I frequent a Facebook fan page with 9000 members - what we all have in common is living with Rheumatoid Arthritis. It has been a phenomenal source of information, support, and a safe place to address my fears, questions and feelings about dealing with an incurable chronic disease. I have made friends there ... real, reliable, warm friendships with people I've never met. This is a wonder to me, and a source of great comfort in the wild & wooly world of living with chronic illness.
Today, a new member of the community made some comments that were pretty blunt & somewhat misguided. The responses can be divided into two general categories - 1) I disagree, but I can see where you're coming from; 2) how dare you come here and question how we do things.
I was uncomfortable with her comments. I was uncomfortable with many of the responses. I tried to decide what caused my discomfort, and it was this:
We forgot there for a minute why we were there. The original poster and some of the responders forgot for a minute that there are 9000 people in this group, with 9000 stories and experiences (or lack of experience in this case.) The community has a huge cast of characters from all over the world, a few being:
The OneUps - I've had RA longer (my RA is worse, my labs are more extreme, I have more joints affected, I take more meds.) Sometimes this information is relevant to a post; sometimes it isn't. These are a few folks who don't let irrelevance keep them from sharing their statistics.
The Role Models - I have mild RA (I'm in remission, I have better function, I'm a vegetarian or runner, swimmer, take this supplement, have a positive attitude) and if you would only be just like me, you'd have milder RA too.
The Snake Oil Salesmen - I have a book, website, method, diet, to sell you & cure your RA.
The Homesteaders - I have been a member of this community longer, so...listen...to...me.
The Jokers - I make light of RA to try to cheer the group up. It's possible this could annoy some people who are having a bad RA day (week, month..)
The Sybils - I may be any or all of the above, all in the same day (I think I probably fit in here.)
What's great about this community is that, even when we're having a little pissing contest about who is in charge, we almost never forget one essential fact - RA doesn't care who you are, how advanced your disease is, how you feel today, whether you live a perfect lifestyle, or how long you've been diagnosed. RA can strike you down in a heartbeat; you can go to bed feeling well and literally be unable to get out of bed the next morning.

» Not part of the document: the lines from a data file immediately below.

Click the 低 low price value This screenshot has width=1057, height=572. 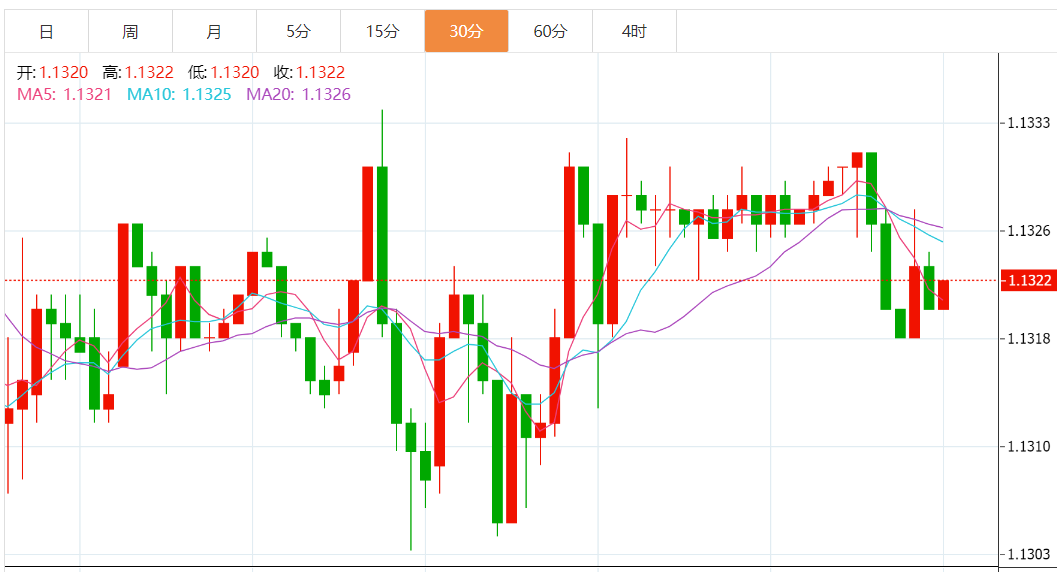click(x=235, y=72)

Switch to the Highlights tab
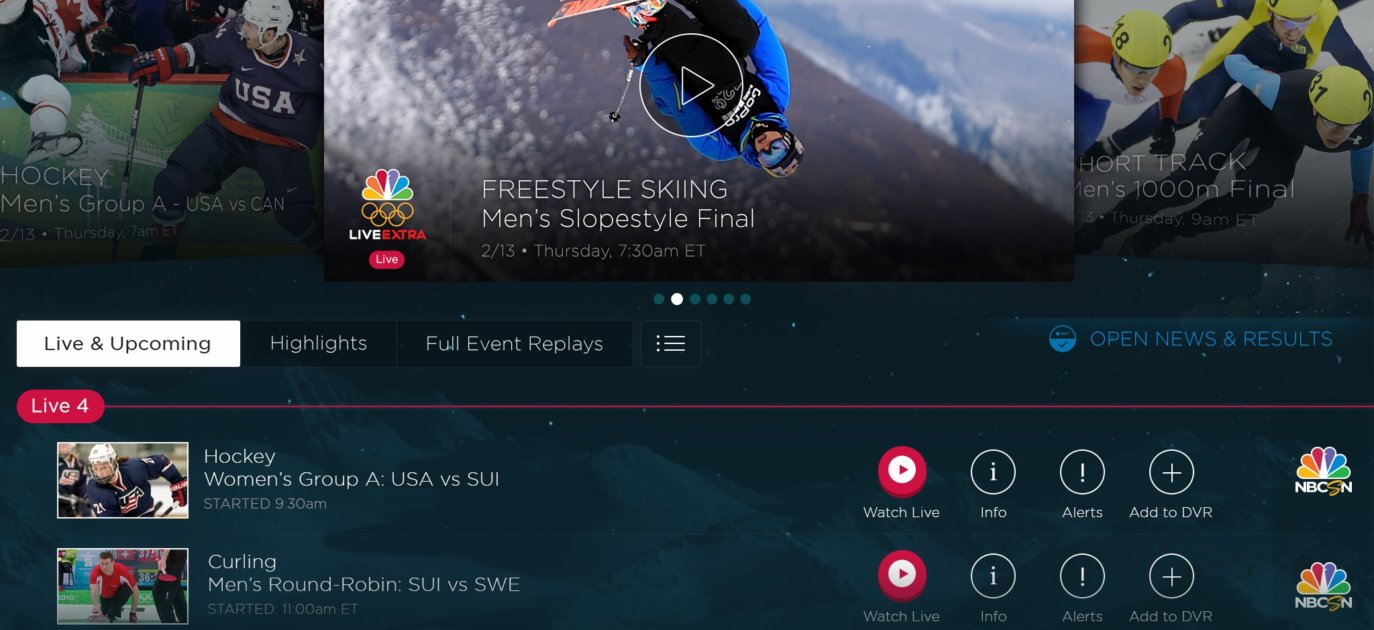(x=318, y=343)
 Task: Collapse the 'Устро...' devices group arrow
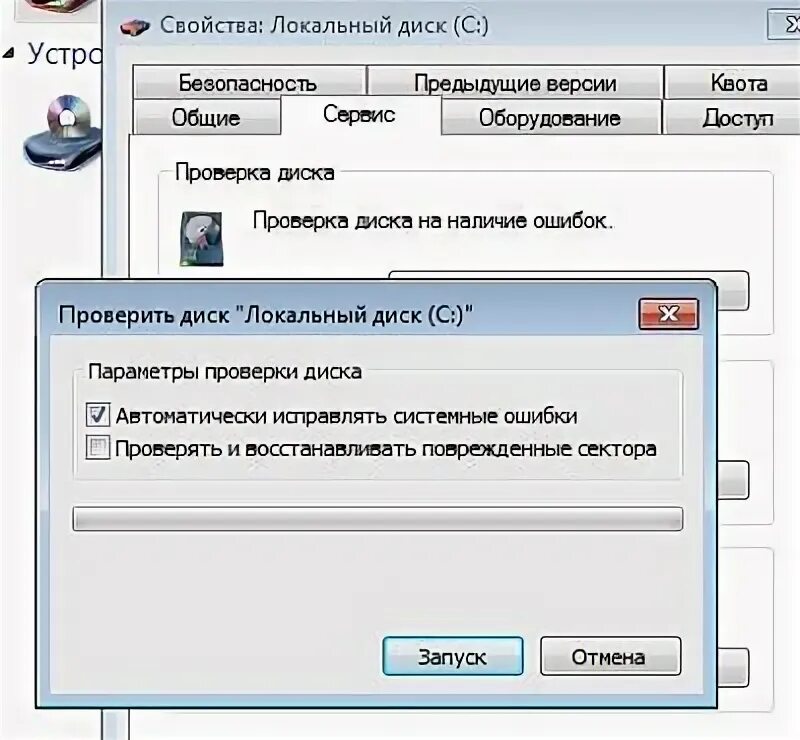8,53
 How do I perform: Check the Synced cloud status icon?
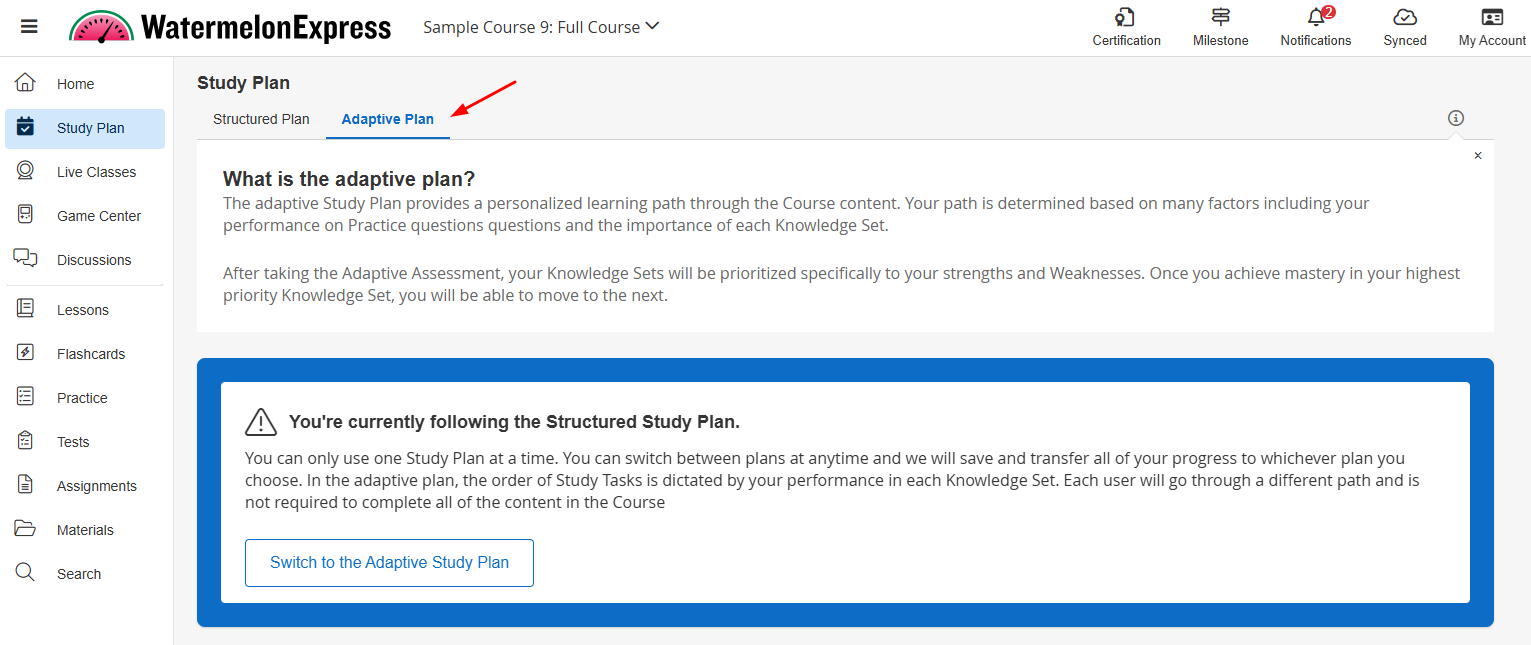[1405, 18]
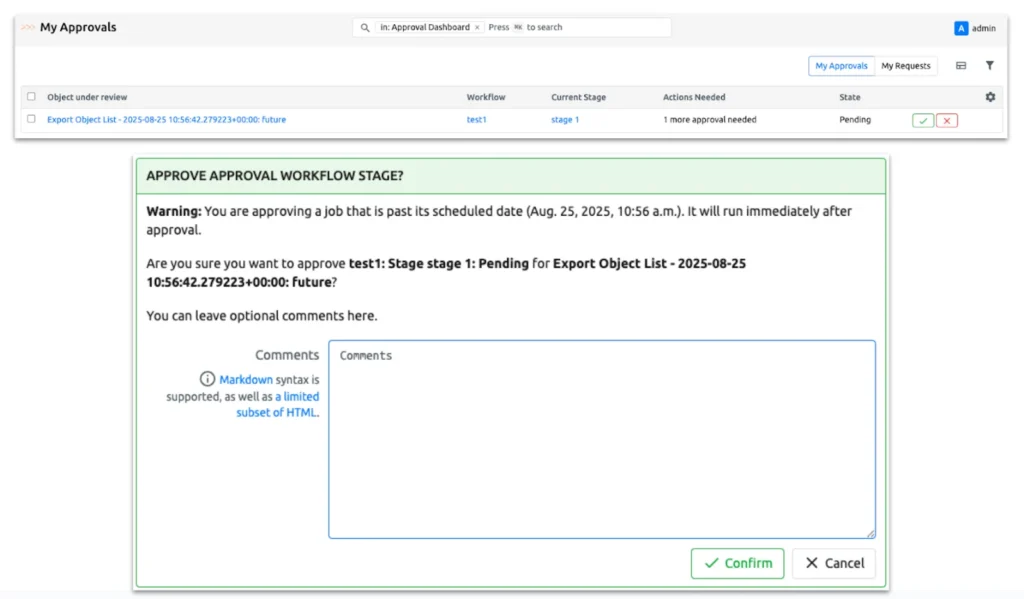Open the test1 workflow link

pos(477,119)
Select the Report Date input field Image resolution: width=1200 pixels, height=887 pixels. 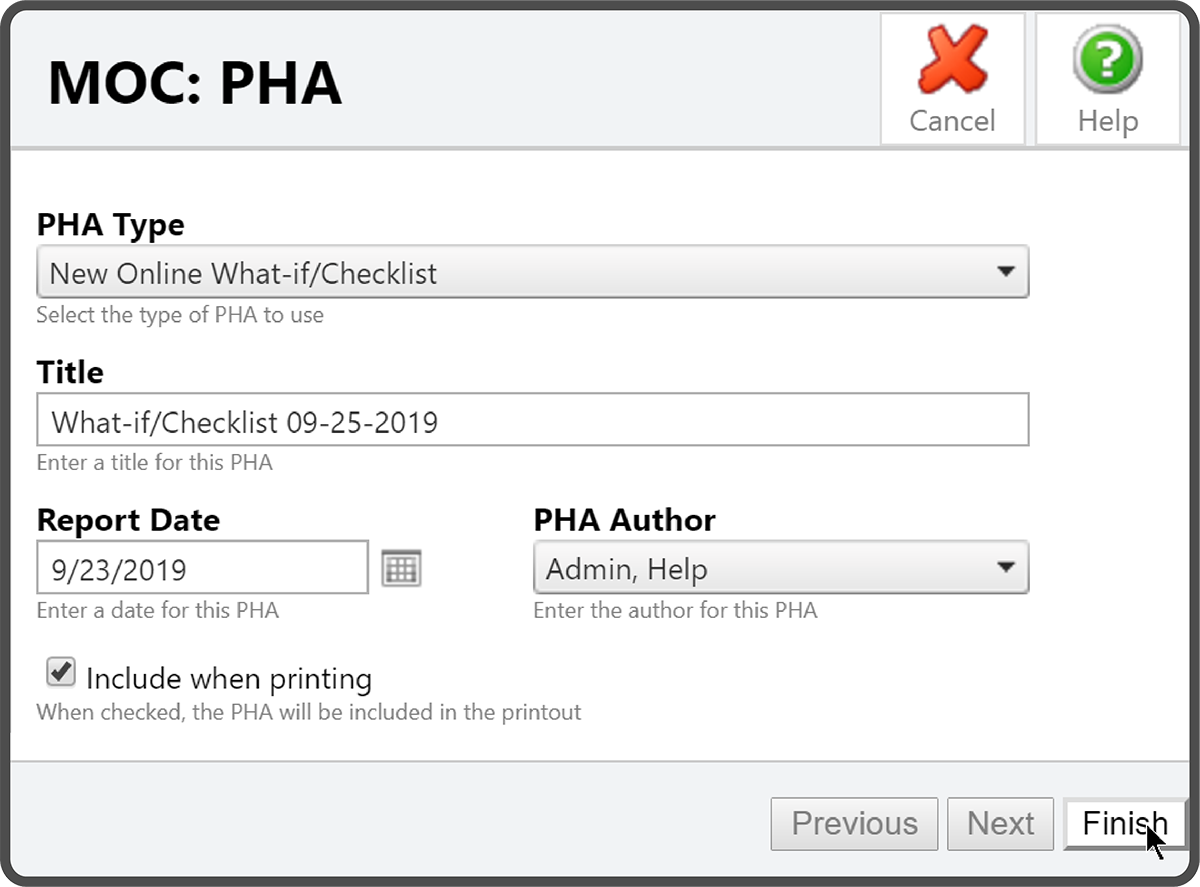coord(202,568)
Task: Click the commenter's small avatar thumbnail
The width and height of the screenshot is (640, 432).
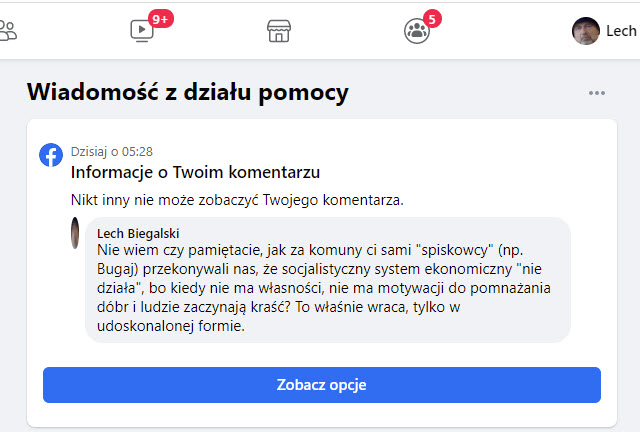Action: coord(77,235)
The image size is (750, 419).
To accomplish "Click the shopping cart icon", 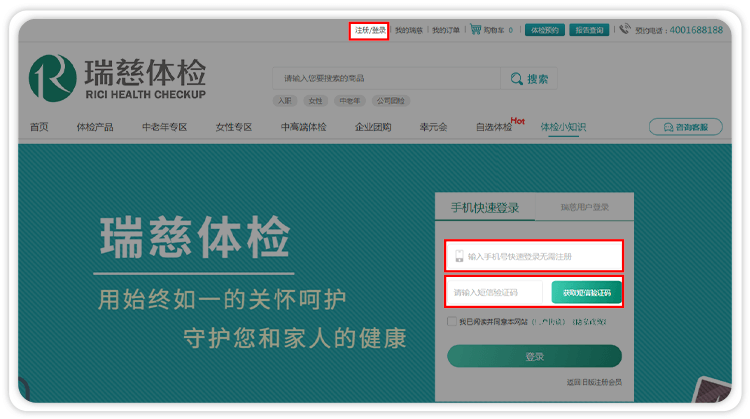I will point(475,30).
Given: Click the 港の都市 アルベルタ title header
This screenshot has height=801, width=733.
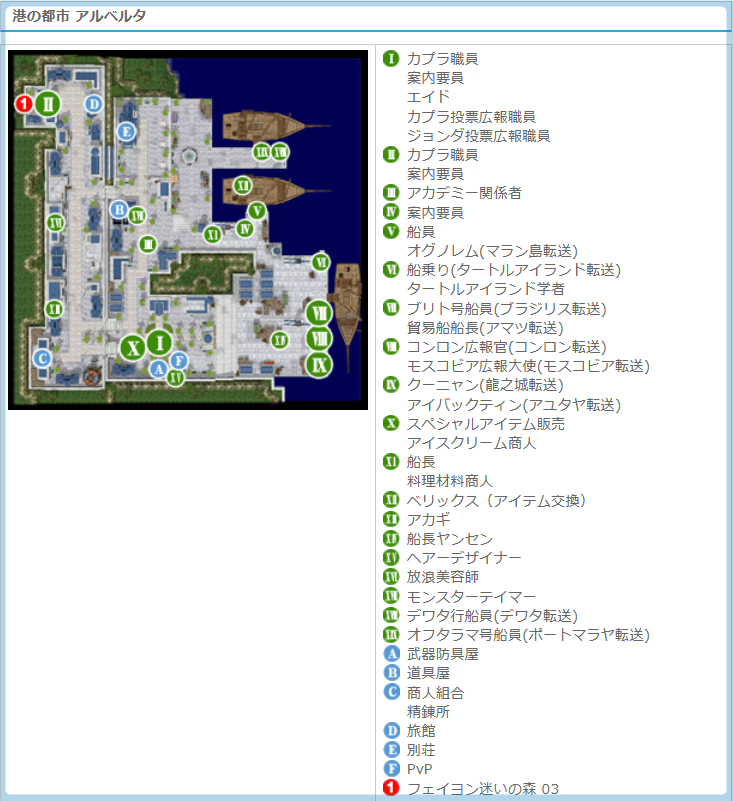Looking at the screenshot, I should [x=81, y=17].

You can be enjoying positive results from your medication cocktail today, and next week it stops working and you have to start all over. You can be suffering your very first disease flare or your 100th. RA can cause joint destruction within the first two years of the disease or you can have it for 50 years with no deformities. You can teach university-level macrobiology, be retired, an IT professional or a stay-at-home mom. RA doesn't care.
In my experience, when the time comes that you need information, support and encouragement, just like RA, the characters in the community don't care who you are or what your story is. I sure hope we don't let personalities make us forget that.